More MS news articles for June 2001

Senate to hear residents' plights in debate over patients' rights debate

Murray gathers HMO testimony

Tuesday, June 26, 2001
The Associated Press

SEATTLE -- When James Ellison tried to get a bone marrow transplant to treat his multiple sclerosis -- the only therapy his doctor said could save his life -- his insurance company said no.

Though he was bedridden and suffering seizures, the father of two appealed the case, lost, then appealed again to no avail. The insurer insisted such treatment was experimental, he said.

"It was a death sentence for me, my son's father, my wife's husband," Ellison said Monday at a news conference following a roundtable discussion with U.S. Sen. Patty Murray, D-Wash.

Murray was gathering testimony for a patients' bill of rights now under consideration in Congress. The Senate opened a second week of debate on the bill Monday.

Ellison, a 39-year-old Seattle resident, eventually got the transplant when an anonymous donor who had heard media reports of the case forked over $75,000 needed to pay for the procedure.

But for the past year and a half, Ellison said he's had to gut his savings and liquidate his house- painting business to come up with $150,000 for follow-up treatment.

Murray said no one should have to endure such agony simply to get coverage for life-saving medical care. She vowed to take the testimony to Capitol Hill.

President Bush threatened last week to veto a proposed patients' bill of rights, saying it would encourage costly lawsuits and drive up the cost of health insurance.

Murray countered that people deserve a better health-care system -- one that gives them broader rights to get the medical coverage they need.

"I think this is one thing the American public overwhelmingly wants," Murray said Monday. "I think the support is tremendous and the need is obvious."

She added that she believes the votes are there to pass a bill Bush will not veto.

Christine Malone of Everett said her 2-month-old son Ian lost coverage for 'round-the-clock nursing care needed to make sure the brain-damaged boy can breathe.

"Ian is alive today in spite of our HMO," Malone said at the news conference.

Because Ian can't swallow, he is fed through a tube surgically implanted in his stomach. Christine Malone said the nursing care costs about $220,000 a year.

Like Ellison, Christine Malone and her husband lost appeal after appeal and were not allowed to participate in an external review of the case.

U.S. Sen.
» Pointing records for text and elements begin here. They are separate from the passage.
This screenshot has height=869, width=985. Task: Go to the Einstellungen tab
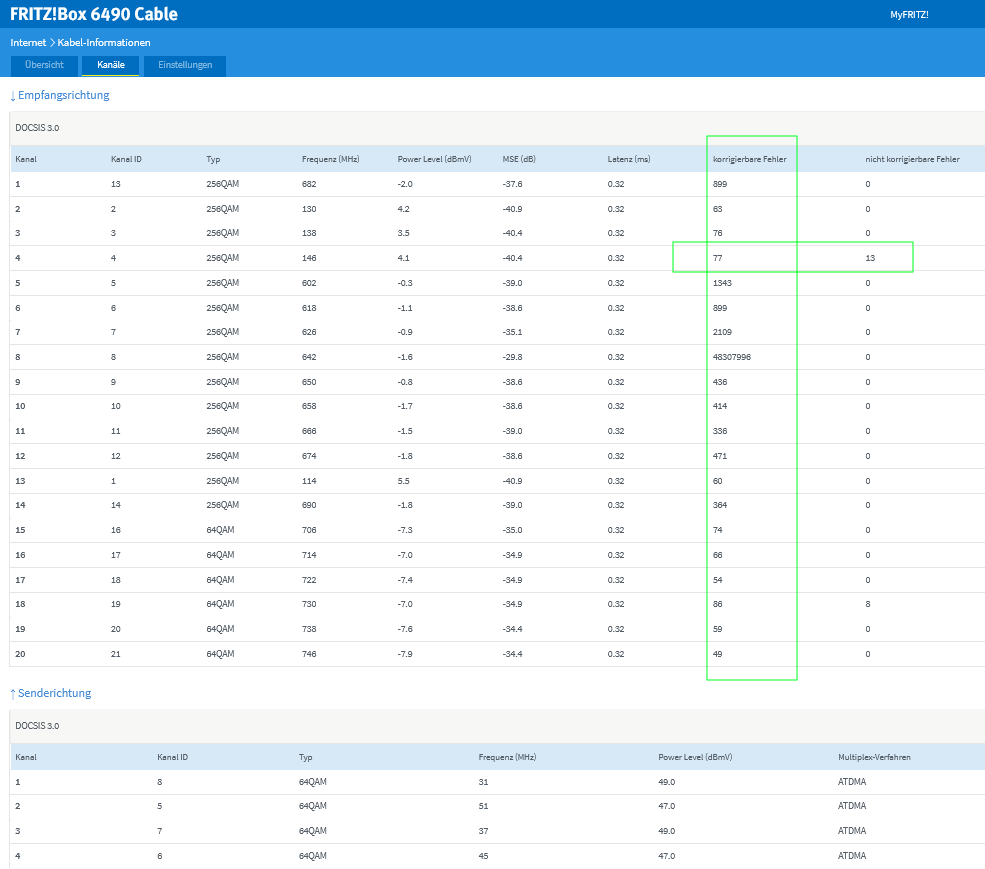click(185, 65)

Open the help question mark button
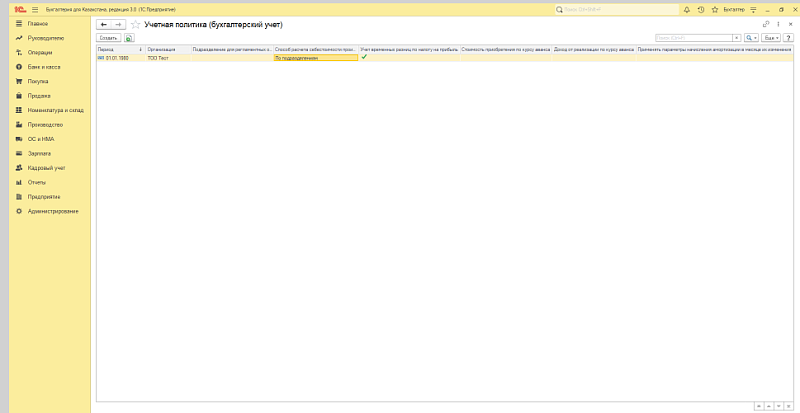coord(788,37)
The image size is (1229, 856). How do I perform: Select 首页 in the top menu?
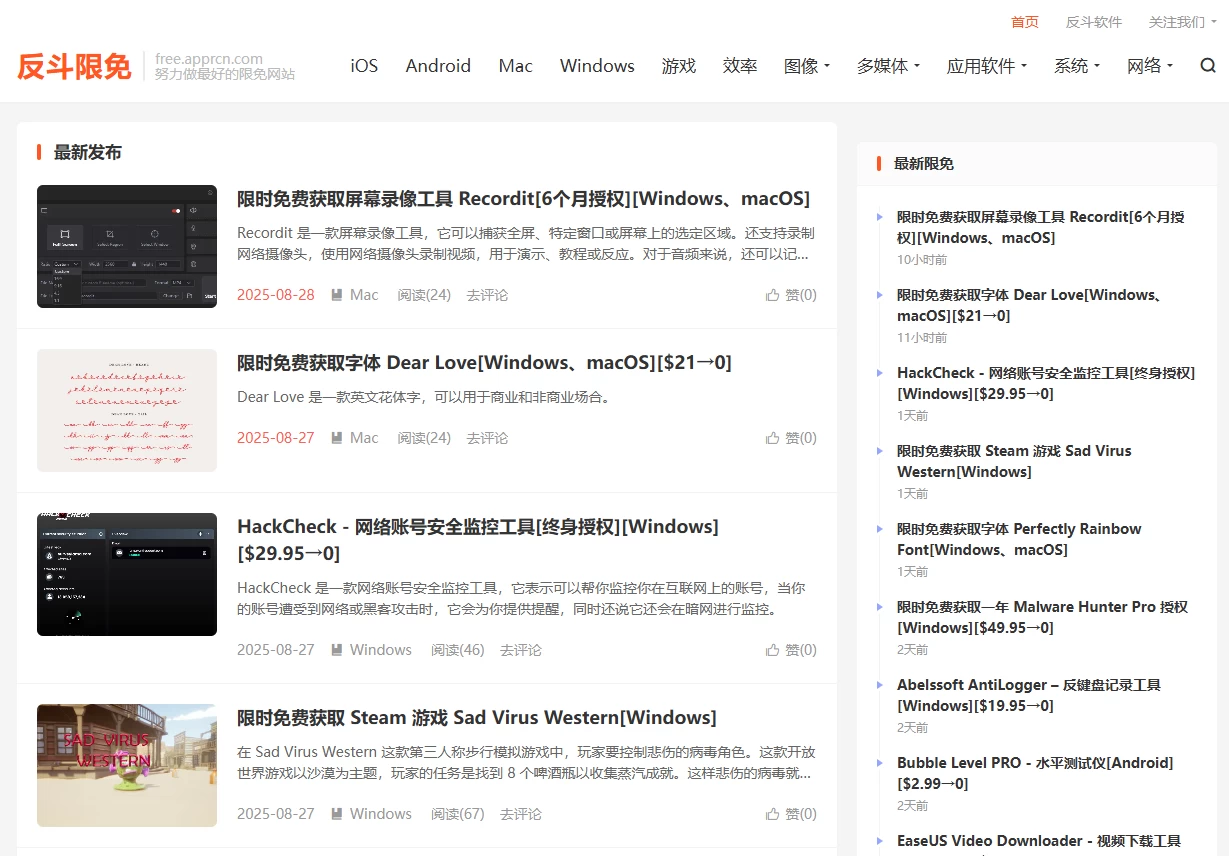coord(1024,22)
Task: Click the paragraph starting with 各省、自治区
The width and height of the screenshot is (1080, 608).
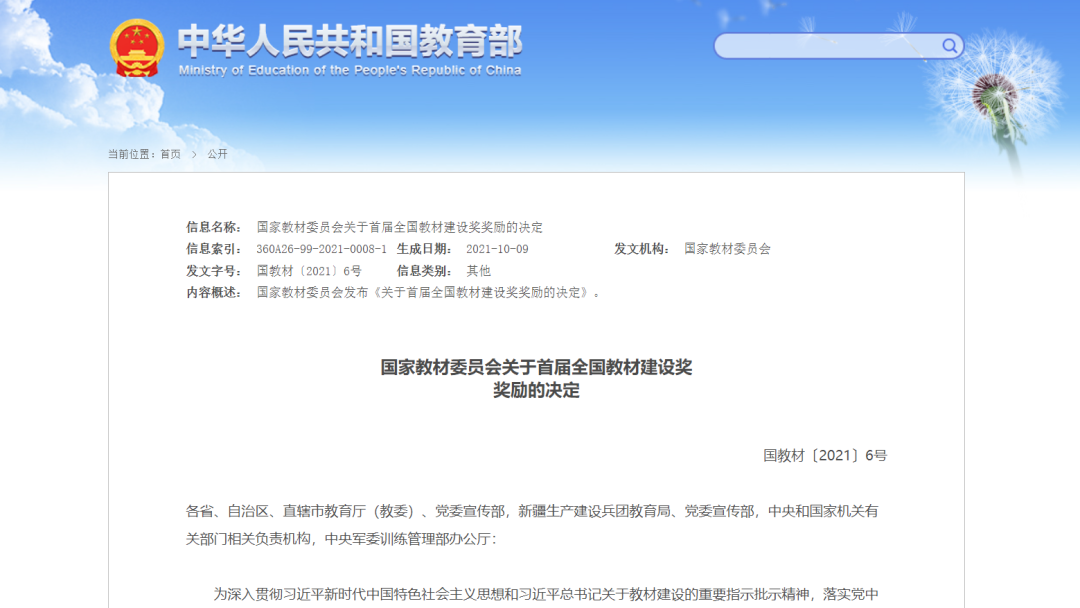Action: tap(531, 524)
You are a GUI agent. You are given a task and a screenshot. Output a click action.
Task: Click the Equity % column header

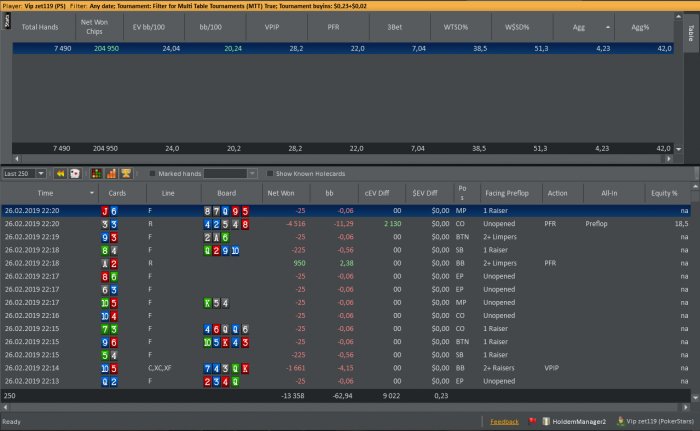662,192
Maria Cantwell, D-Wash., issued a statement Monday saying that she, too, will fight for passage of a patients' bill of rights.

"While over 160 million Americans rely on managed care plans for their health insurance, HMOs can still restrict a doctor's medical decision based purely on financial costs," Cantwell said. "Doctors, nurses and patients -- not accountants -- ought to be in control of medical decisions."

A bipartisan patients' bill of rights before Congress would guarantee emergency care at the nearest facility, open up access to specialists, cover medically necessary drugs prescribed by a doctor and bar health plans from providing payment incentives for doctors and hospitals to deny care, among other provisions.

Congress has reached some agreement over the years on which treatments should be included in a patients' bill of rights. But lawmakers are still clashing over several sticking points.

The debate now focuses on how far the law should go in letting patients sue an employer that helped delay or deny a treatment.

Republicans believe employers should be protected and that lawsuits should be limited. Health plans agree. But Democrats have argued against granting employers who help make medical decisions immunity from lawsuits.